O BURRO VALENTE

Meu pai trabalhava em terrenos pertencentes aos seus pais ou aos de seus sogros. Todos estavam distantes de casa entre quatro e vinte quilômetros. Para trabalhar naqueles mais próximos, meu pai tomava emprestado do meu avô materno não só o burro como os aperos e também os cestos nos quais trazia da roça alguns produtos, como feijão, milho, batata e outros alimentos.

Eu, o mais velho dos irmãos, tinha um peso inferior à soma dos pesos dos meus irmãos. Íamos para a roça dentro dos dois cestos, mas para equilibrar meu pai colocava uma pedra no cesto que me era destinado. Era uma maneira sábia de chegar mais depressa na roça. No retorno nem sempre eu usufruia da vantagem de vir no cesto.

Quando o trabalho era no terreno de meu avô paterno, passávamos por um trecho aterrado, que dividia parte da represa de Itupararanga. Quando resolveram aumentar o nível das águas, foi feito um desvio que aumentava o trajeto em mais de um quilômetro.

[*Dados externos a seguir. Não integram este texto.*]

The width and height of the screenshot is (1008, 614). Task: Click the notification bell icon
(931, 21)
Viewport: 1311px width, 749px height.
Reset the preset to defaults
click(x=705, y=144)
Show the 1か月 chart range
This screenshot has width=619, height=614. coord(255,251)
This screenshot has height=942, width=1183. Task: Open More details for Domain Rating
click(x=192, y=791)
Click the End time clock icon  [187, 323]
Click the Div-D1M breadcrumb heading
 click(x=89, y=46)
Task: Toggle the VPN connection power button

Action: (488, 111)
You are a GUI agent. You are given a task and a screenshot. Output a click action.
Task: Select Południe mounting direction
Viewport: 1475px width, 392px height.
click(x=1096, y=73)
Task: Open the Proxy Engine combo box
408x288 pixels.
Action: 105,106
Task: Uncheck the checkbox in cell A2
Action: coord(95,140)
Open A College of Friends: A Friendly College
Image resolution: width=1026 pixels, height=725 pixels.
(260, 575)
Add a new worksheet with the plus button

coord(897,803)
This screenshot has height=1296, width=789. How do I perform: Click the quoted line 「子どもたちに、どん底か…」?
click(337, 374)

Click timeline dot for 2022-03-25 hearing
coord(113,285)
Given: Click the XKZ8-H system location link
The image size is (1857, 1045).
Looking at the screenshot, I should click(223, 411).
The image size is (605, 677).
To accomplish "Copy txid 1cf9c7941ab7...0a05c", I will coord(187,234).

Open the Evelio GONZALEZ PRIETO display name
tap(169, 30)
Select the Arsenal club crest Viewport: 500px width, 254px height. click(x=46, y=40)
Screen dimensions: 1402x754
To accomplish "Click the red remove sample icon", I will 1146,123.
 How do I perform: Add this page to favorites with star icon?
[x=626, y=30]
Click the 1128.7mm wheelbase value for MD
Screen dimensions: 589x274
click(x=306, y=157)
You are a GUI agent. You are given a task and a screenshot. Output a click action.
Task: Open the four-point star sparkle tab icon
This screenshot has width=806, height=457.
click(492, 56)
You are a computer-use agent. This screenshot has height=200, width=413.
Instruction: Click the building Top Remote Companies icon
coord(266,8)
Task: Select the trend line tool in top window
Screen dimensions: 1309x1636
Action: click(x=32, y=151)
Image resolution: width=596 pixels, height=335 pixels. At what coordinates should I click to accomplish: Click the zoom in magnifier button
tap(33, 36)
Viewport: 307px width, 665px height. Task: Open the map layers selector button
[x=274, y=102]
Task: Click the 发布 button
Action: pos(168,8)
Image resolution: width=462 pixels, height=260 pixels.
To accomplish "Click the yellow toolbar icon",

Certa vez, meu pai resolveu voltar pelo antigo aterro, agora submerso, com um burro carregado, na suposição de que seria fácil transitar a vau. Como era um aterro, o animal escorregou para lugar mais fundo. Meu pai ficou desesperado, pois não era dono do animal, nem dos aperos. Creio que tenha solicitado a proteção divina nesse momento crucial. Para gáudio dele, eis que o burro carregado nadou, encontrou o aterro, e saiu tranqüilamente, fato este testemunhado por mim.

Creio ter sido a última vez que meu pai quis encurtar o caminho. Foi mais ou menos nessa época de expansão da represa que a maleita vitimou muita gente, inclusive meu pai, que por muitos anos sofreu com a moléstia transmitida por certo mosquito. Era nessa represa que ele pescava as grandes traíras e bagres. Quando a pescaria era diurna, ele me levava e assim fui tomando gosto nessa divertida atividade. Também minha tia materna, Benedita, me levava e também meu primo Dário para pescar no grande tanque localizado nas proximidades de sua casa.

Certa vez eu fui sozinho, peguei uma traíra e por preguiça fiz uma cova no brejo, e ali coloquei três ou quatro traíras. Quando aumentou a água da poça as traíras fugiram da cova, o que me aborreceu muito. Por inexperiência, quando uma traíra abocanhava a isca, eu dava tamanho golpe para cima que o peixe caía no mato. Então o peixe, depois de pescado, precisava ser caçado na mata. Pelo movimento que a traíra fazia, acabava sendo localizada.

Neste tanque usava-se toucinho como isca, na qual se cuspia antes de jogá-la na água. Talvez fosse uma espécie de simpatia. Tive uma infância pobre, porém divertida.